衛星放送協会付属のシンクタンク「多チャンネル放送研究所」は2011年12月13日、第3回発表会を開催した。今回の発表会では、研究所のワーキンググループが多チャンネル放送についての調査結果やそれに対する考察を報告した。

 報告を行った日本映画衛星放送の平山洋一氏(多チャンネル放送研究所のCワーキンググループ所属)は、「将来の多チャンネル市場拡大に向けた次世代のテレビ視聴調査」の結果を報告した。この調査の目的は、「今の20歳前後の大学生が、有料多チャンネル放送のメインターゲットであるM2(35~49歳の男性)およびF2(35~49歳の女性)になったときに、現在のM2 とF2と同様に有料多チャンネル放送の主な視聴者になるか。もし視聴者にならないとすれば、そこにあるハードルは何か、そしてそのソリューションは何かをあぶりだす」ことという。

 2011年7月に、大学生を対象にしたグループインタビューを行った。その結果、「携帯電話機やスマートフォンで動画はほとんど見ない。テレビが一番だが、YouTubeなどの動画サイトもかなり視聴されている」「買い物をする際、費用上限を設けている人は少なく、気に入れば高額商品でも購入する」「有料放送については高額で贅沢なものというイメージが強い。実際いくら掛かるかを正確に知っている人は少ない」という結果が出た。
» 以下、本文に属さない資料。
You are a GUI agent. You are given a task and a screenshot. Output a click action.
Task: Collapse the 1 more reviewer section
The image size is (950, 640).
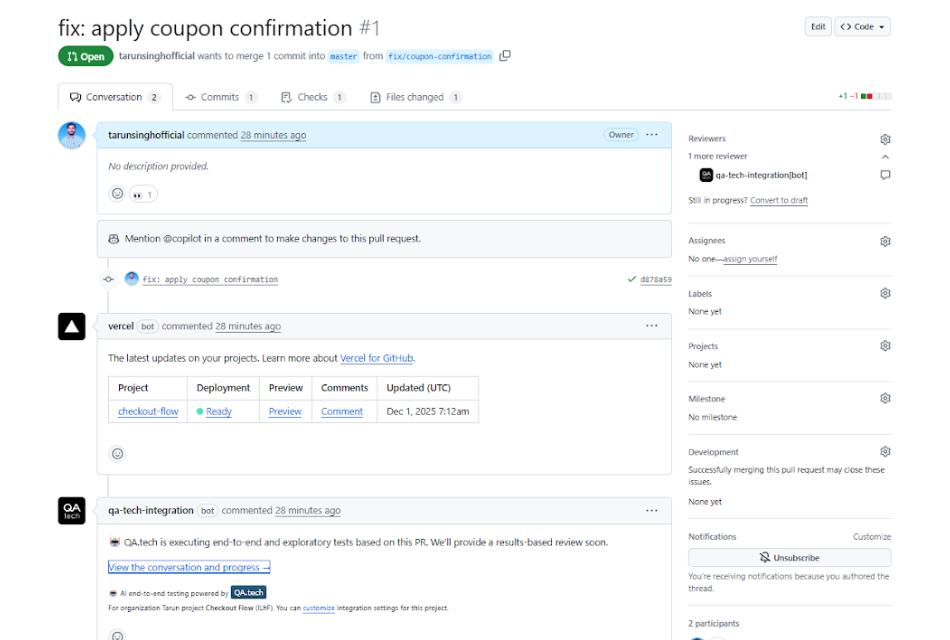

 次に、インターネット上で定量調査を行った。「地上波を視聴しなくなっているわけではないが、あくまで暇つぶしであり、積極的視聴ではない」「有料放送に関しては認知が仮説以上に高く、ネガティブなイメージも固定されていない」「有料放送には専門性と、地上波との差別化を求めている」「たくさんのチャンネルが見られる番組パックは半数の支持を得ている」といったことが分かった。

 このほかに今回の発表会では、衛星劇場の笹島光晴氏(所属はAワーキンググループ)が「加入者予測と多様化する今後のマーケット」についての報告を、スカイ・エーの岩本誠一郎氏(同Bワーキンググループ)は「今後の多チャンネル放送商品の考え方」に関する報告をそれぞれ行った。